■ **EXERCISE AIM**: Track down every line below that holds "Focus" and copy it.

-- Opening Marker --

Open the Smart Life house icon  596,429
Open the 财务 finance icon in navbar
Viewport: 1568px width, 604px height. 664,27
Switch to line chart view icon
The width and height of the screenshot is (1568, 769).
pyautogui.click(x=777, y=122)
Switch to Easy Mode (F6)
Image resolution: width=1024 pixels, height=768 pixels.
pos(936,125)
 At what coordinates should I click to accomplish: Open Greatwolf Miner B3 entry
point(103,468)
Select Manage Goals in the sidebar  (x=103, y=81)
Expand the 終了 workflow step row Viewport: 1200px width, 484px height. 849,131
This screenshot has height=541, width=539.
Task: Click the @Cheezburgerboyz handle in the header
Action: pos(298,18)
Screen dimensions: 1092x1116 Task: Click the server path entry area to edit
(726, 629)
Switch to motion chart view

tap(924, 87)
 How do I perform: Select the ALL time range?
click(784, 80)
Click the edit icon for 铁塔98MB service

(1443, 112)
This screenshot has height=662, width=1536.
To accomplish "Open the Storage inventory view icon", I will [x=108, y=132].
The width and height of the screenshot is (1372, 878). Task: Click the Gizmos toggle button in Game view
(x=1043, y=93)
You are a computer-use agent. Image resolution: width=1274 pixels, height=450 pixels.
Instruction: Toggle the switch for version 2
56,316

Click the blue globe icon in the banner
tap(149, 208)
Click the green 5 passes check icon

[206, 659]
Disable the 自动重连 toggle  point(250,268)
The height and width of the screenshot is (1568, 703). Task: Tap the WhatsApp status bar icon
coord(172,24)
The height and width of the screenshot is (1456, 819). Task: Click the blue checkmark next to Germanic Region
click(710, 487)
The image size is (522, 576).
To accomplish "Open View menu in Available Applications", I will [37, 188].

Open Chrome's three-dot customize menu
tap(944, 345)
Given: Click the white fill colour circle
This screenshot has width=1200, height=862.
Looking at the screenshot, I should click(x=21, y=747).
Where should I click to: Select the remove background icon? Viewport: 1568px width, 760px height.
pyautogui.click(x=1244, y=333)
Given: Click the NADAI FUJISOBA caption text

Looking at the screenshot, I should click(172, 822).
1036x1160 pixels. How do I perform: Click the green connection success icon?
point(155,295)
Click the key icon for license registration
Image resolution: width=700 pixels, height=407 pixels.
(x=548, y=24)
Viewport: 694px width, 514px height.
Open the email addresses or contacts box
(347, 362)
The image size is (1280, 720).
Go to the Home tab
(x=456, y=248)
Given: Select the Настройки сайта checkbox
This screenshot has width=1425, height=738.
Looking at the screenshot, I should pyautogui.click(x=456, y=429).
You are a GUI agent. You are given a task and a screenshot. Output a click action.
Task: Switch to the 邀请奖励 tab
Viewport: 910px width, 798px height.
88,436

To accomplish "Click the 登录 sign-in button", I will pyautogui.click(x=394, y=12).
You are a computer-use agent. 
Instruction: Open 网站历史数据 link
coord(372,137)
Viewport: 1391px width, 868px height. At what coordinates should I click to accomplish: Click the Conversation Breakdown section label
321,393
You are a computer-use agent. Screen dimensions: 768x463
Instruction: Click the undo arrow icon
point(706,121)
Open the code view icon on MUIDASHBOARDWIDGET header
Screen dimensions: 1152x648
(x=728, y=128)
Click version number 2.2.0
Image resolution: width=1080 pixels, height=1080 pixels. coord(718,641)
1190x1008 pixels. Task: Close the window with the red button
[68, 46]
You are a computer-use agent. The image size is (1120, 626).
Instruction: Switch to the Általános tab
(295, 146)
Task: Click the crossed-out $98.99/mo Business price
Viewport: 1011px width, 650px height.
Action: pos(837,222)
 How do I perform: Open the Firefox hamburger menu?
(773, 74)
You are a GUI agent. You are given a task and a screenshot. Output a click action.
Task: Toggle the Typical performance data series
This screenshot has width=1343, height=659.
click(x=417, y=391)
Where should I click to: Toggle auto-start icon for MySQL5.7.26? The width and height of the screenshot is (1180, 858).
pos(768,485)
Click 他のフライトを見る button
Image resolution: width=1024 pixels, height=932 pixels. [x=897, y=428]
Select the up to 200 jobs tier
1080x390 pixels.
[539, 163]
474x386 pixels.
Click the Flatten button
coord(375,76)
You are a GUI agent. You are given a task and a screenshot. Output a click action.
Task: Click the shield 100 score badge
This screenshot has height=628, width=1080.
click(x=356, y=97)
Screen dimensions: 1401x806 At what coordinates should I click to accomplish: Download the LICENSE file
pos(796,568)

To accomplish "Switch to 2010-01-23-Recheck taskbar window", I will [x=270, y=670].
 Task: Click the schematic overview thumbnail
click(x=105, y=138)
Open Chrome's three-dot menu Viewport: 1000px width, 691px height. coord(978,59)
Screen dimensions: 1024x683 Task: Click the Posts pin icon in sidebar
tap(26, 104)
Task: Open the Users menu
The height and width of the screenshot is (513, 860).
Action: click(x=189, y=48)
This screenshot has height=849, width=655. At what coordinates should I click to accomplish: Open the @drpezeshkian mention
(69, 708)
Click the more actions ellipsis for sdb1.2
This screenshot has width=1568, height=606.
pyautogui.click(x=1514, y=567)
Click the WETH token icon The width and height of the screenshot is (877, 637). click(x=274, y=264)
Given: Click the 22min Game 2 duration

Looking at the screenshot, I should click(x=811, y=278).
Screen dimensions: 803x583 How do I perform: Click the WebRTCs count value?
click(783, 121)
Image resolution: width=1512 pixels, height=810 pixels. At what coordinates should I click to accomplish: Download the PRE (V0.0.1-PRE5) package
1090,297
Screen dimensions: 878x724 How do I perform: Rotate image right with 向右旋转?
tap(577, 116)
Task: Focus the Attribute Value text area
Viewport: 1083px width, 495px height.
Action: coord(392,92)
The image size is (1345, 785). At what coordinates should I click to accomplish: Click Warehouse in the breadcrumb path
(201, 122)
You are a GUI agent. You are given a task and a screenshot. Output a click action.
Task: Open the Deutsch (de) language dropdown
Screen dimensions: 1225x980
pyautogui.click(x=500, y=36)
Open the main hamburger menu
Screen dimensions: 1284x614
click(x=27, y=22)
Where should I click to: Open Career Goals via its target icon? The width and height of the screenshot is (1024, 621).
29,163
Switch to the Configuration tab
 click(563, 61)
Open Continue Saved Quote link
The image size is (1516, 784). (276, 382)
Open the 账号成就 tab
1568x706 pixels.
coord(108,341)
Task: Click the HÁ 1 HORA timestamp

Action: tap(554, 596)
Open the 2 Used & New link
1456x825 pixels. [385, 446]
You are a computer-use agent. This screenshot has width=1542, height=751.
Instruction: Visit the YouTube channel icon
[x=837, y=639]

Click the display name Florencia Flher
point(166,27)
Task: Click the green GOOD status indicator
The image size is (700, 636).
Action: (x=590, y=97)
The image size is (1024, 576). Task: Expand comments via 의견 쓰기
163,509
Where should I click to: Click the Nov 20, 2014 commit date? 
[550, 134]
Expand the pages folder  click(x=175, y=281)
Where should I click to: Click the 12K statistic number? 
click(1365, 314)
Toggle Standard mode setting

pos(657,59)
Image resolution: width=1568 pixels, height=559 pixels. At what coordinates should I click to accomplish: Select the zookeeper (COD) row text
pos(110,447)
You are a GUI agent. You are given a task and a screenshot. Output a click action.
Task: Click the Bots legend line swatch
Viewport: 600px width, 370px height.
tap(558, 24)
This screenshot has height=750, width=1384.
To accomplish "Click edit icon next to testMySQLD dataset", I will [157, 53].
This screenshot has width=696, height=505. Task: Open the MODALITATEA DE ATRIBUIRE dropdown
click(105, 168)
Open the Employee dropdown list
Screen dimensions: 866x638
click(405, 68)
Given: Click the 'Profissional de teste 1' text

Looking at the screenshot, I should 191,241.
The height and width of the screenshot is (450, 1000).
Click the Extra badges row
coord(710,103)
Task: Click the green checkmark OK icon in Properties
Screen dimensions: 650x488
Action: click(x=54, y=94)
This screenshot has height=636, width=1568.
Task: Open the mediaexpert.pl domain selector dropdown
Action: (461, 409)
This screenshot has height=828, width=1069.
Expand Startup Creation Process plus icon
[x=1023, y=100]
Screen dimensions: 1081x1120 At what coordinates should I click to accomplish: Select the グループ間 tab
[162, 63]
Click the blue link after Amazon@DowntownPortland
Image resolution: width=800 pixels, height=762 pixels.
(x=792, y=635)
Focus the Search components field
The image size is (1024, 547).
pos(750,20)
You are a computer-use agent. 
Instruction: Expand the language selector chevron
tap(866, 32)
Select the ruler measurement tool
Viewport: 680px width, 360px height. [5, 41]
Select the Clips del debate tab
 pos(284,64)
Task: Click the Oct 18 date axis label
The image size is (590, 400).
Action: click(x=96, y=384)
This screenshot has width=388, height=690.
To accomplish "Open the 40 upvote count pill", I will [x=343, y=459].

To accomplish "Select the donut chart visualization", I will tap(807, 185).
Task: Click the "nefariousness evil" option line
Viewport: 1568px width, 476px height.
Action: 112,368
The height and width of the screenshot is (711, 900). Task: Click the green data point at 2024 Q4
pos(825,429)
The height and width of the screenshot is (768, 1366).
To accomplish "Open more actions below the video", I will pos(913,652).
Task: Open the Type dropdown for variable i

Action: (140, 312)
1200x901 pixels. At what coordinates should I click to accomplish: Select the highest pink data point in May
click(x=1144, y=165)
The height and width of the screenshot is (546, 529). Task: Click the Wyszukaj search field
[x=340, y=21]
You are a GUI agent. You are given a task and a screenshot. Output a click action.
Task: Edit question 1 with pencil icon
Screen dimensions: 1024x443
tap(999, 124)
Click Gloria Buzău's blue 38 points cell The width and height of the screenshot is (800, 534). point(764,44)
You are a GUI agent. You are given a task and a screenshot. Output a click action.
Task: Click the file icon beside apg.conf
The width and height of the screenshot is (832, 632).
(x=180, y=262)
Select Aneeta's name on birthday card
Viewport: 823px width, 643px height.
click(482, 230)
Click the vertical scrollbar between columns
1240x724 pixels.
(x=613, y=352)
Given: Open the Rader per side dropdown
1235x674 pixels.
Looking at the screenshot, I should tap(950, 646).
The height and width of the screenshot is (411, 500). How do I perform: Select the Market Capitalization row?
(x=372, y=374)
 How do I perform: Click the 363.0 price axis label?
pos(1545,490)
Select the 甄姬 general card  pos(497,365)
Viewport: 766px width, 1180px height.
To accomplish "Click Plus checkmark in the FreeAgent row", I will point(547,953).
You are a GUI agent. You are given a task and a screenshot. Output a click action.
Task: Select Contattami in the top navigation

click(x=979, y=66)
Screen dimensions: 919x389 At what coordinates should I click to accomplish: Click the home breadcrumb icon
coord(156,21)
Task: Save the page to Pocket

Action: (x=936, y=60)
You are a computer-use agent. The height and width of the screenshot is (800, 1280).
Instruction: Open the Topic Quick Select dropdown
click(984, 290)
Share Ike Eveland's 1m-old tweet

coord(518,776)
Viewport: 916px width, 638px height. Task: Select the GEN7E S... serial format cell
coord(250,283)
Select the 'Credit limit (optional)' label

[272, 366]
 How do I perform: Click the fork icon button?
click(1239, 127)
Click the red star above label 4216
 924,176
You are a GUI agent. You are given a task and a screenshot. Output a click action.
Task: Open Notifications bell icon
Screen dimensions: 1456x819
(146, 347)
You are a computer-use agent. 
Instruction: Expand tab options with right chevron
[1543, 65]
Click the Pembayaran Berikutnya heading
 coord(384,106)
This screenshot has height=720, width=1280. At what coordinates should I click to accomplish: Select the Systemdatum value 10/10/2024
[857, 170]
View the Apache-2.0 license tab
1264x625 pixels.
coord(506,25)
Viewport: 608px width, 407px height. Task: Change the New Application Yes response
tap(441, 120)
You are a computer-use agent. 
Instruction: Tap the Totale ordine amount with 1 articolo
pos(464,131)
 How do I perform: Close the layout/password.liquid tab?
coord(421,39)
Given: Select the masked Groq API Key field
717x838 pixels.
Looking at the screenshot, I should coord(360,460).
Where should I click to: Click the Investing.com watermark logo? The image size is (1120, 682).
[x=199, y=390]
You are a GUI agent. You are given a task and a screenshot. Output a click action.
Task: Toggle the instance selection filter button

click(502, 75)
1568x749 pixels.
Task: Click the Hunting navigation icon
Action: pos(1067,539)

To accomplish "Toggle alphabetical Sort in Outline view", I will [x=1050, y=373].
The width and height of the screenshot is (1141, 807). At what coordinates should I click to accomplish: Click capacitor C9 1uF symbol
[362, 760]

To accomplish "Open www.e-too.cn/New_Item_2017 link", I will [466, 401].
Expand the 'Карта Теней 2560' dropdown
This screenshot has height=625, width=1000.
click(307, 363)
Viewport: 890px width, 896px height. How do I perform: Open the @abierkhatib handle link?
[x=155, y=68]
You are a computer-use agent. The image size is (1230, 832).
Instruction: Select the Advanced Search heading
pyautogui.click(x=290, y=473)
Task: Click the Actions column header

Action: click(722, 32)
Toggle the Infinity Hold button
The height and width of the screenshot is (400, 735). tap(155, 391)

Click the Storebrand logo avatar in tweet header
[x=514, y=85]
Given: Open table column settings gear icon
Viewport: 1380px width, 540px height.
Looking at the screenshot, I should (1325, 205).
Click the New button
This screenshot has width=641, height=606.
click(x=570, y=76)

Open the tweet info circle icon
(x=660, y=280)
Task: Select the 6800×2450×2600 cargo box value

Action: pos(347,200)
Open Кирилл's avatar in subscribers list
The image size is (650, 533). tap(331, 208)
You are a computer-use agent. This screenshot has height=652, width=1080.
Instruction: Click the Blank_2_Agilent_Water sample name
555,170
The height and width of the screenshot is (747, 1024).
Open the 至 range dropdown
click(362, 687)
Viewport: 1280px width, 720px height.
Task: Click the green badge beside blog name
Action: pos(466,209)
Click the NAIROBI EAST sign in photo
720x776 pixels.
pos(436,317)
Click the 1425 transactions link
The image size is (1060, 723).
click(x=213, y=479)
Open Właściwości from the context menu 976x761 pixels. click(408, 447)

-- Closing Marker --

■ **OUTPUT OF THE EXERCISE**:
Task: Focus the Attribute Value text area
Focus the Search components field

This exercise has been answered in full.